◆ What you need to do
Transcribe, verbatim, every line from the start of the entries through the line that contains "1568x758 pixels."; include both boundary lines and omit all others.

[Stored records]

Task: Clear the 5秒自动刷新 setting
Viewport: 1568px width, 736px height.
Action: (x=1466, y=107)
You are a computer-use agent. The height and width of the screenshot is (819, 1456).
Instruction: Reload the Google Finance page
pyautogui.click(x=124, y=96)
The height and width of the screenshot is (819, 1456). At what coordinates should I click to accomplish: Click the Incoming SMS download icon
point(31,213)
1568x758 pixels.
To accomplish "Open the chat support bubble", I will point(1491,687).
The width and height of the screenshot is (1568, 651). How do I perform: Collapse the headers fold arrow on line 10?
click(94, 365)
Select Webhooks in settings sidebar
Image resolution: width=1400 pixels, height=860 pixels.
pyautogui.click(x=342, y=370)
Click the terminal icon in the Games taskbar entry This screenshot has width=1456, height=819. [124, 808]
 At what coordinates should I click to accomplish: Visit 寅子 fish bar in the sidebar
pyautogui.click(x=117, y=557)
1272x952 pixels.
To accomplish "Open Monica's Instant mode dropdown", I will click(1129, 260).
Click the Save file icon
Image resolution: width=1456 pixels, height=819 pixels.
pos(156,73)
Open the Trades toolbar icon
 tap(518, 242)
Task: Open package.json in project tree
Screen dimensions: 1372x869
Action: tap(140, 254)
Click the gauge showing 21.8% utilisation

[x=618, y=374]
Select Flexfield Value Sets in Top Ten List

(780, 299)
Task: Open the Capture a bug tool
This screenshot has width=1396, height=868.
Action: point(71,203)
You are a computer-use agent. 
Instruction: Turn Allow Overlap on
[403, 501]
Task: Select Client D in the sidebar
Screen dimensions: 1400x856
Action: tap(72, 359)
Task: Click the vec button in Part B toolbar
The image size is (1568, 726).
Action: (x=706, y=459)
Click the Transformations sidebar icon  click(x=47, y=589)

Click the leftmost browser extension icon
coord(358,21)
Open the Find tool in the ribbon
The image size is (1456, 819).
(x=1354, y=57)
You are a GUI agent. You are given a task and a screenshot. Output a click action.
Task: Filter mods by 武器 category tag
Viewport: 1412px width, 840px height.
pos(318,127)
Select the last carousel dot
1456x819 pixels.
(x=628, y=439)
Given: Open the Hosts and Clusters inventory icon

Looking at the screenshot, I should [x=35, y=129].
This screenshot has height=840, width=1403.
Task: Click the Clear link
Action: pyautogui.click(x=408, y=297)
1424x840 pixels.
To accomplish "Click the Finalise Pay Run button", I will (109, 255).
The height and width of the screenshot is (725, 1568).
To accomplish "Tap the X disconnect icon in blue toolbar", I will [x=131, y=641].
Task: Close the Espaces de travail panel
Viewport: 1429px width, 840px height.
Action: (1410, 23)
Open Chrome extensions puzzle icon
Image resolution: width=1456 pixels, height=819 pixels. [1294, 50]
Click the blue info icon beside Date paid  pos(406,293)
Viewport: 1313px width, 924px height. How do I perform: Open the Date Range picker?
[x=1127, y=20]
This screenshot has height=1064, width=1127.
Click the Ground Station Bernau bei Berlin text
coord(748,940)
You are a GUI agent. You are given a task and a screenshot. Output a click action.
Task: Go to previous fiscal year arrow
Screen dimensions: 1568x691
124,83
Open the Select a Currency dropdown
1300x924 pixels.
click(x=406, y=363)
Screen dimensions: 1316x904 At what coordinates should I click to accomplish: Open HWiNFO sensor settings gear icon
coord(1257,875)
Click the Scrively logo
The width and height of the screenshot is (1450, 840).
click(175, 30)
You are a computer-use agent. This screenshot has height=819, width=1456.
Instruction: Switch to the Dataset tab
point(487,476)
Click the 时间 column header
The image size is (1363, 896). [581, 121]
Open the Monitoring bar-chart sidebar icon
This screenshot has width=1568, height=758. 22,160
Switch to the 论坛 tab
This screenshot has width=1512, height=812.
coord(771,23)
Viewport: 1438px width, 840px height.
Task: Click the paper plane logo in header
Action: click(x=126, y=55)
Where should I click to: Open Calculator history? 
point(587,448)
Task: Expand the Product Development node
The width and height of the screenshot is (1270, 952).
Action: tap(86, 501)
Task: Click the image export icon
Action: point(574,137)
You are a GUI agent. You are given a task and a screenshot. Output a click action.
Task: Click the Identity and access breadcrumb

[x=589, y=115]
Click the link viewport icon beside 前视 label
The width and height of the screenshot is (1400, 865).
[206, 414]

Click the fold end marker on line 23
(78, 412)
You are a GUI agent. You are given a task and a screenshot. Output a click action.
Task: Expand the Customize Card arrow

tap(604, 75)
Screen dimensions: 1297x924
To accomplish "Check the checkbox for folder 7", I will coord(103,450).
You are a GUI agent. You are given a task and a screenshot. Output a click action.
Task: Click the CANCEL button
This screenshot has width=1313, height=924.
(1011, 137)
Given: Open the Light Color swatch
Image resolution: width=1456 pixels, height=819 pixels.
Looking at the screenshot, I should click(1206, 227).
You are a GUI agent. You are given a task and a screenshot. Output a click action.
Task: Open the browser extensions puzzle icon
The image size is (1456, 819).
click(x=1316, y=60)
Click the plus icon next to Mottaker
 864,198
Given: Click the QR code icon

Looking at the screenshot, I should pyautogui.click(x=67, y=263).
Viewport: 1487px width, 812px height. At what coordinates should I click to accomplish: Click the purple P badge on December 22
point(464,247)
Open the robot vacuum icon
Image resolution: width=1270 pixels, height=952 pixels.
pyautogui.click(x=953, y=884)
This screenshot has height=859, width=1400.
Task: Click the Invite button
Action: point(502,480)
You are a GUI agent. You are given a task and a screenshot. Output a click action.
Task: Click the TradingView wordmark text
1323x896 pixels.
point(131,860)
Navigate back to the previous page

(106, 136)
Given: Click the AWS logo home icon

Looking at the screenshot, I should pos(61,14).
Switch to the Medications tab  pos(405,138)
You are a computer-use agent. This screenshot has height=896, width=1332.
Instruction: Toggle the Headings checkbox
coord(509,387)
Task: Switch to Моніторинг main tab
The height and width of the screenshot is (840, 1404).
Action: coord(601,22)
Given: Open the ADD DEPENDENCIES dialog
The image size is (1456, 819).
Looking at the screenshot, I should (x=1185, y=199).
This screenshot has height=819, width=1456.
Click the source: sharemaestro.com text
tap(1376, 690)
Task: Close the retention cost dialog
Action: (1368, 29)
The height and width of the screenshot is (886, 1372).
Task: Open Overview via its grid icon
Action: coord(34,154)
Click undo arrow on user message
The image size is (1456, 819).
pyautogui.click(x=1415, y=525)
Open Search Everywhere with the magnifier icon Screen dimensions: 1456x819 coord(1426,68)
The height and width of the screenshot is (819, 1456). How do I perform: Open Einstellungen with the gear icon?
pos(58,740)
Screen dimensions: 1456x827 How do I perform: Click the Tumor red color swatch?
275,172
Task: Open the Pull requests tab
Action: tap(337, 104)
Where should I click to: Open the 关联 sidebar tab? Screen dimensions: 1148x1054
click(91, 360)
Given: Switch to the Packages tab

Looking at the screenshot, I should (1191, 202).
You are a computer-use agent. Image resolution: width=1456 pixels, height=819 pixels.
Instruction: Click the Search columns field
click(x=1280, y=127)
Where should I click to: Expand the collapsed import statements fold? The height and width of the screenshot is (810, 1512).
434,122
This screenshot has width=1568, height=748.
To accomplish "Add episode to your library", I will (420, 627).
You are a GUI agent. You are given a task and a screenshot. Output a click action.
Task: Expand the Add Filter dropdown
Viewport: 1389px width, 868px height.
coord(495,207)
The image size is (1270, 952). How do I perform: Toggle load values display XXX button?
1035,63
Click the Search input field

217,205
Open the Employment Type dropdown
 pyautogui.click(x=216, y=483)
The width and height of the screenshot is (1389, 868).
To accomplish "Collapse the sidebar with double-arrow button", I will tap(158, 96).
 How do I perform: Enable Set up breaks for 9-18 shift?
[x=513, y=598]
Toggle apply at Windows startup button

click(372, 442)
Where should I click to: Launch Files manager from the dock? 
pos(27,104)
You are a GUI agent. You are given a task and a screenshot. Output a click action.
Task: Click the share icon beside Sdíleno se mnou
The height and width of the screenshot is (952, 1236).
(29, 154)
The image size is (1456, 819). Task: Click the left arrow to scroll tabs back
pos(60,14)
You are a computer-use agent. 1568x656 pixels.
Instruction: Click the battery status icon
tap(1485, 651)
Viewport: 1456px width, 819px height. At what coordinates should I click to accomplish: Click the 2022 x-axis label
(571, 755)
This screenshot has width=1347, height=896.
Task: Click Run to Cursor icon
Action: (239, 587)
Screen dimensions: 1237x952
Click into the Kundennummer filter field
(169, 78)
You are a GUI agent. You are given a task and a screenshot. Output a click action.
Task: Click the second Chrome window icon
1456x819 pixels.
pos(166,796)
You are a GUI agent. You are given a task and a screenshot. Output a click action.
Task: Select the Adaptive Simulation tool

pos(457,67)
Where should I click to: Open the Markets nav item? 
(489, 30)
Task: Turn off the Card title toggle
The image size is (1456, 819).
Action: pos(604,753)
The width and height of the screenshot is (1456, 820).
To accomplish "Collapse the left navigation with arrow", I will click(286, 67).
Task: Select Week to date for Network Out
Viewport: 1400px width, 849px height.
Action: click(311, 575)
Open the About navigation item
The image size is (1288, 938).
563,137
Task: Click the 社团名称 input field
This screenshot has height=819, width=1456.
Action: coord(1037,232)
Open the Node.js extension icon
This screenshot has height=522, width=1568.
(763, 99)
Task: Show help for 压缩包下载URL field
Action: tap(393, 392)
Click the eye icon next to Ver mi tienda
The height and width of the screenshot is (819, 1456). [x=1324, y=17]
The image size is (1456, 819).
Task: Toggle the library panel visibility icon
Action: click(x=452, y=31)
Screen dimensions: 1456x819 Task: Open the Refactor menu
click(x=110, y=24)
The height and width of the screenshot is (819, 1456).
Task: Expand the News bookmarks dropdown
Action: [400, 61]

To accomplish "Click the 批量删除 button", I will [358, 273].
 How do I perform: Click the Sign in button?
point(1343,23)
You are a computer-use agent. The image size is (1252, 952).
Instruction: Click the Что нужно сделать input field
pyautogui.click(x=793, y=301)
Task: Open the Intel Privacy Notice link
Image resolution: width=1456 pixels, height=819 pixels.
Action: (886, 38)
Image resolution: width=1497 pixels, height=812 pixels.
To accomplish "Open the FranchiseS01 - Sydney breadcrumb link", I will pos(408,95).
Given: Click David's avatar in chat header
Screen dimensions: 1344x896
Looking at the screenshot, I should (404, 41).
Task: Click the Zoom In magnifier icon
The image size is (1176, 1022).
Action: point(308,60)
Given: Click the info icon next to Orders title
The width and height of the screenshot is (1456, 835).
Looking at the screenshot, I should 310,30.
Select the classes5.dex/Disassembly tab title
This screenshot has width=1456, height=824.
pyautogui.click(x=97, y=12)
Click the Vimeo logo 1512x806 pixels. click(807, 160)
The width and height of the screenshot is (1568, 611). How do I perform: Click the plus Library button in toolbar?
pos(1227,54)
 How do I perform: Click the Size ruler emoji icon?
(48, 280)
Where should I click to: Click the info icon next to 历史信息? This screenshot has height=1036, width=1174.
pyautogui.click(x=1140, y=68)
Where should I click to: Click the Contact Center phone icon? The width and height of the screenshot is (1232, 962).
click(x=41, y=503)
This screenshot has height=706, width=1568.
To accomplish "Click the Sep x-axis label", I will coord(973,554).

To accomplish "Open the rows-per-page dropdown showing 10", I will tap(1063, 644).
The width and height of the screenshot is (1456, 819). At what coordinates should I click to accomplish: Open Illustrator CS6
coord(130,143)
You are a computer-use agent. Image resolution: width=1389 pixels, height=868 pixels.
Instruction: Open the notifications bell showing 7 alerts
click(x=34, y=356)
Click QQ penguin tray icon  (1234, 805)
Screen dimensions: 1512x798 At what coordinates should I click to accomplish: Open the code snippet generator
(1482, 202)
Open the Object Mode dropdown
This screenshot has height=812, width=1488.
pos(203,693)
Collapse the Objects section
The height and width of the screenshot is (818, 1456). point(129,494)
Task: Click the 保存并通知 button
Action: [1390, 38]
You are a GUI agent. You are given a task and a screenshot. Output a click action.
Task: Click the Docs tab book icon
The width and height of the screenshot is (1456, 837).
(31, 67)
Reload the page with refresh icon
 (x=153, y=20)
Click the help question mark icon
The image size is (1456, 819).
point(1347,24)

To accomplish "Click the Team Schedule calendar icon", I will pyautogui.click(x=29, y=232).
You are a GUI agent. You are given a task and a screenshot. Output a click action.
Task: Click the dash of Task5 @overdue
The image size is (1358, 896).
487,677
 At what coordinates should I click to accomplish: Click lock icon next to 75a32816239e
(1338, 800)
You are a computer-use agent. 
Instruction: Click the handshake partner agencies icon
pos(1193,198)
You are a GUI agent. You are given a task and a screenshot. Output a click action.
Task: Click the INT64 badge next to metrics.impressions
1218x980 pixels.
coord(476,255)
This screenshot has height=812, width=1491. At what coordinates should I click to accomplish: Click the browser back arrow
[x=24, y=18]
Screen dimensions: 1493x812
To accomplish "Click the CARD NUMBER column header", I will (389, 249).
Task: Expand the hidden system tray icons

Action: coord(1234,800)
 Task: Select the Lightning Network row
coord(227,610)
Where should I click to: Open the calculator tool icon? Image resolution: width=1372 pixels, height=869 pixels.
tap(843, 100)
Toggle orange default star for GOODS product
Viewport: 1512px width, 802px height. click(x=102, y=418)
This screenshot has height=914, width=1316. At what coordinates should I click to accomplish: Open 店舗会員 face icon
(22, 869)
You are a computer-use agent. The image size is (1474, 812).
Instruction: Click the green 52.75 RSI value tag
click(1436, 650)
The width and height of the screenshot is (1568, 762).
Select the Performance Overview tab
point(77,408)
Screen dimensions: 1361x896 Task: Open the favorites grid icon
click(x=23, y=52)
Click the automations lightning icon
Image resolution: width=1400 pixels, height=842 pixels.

◆ Solution below
Task: Clear the 5秒自动刷新 setting
Viewport: 1568px width, 736px height.
Action: (x=1466, y=107)
You are a computer-use agent. The height and width of the screenshot is (819, 1456).
Instruction: Reload the Google Finance page
pyautogui.click(x=124, y=96)
The height and width of the screenshot is (819, 1456). At what coordinates should I click to accomplish: Click the Incoming SMS download icon
point(31,213)
1568x758 pixels.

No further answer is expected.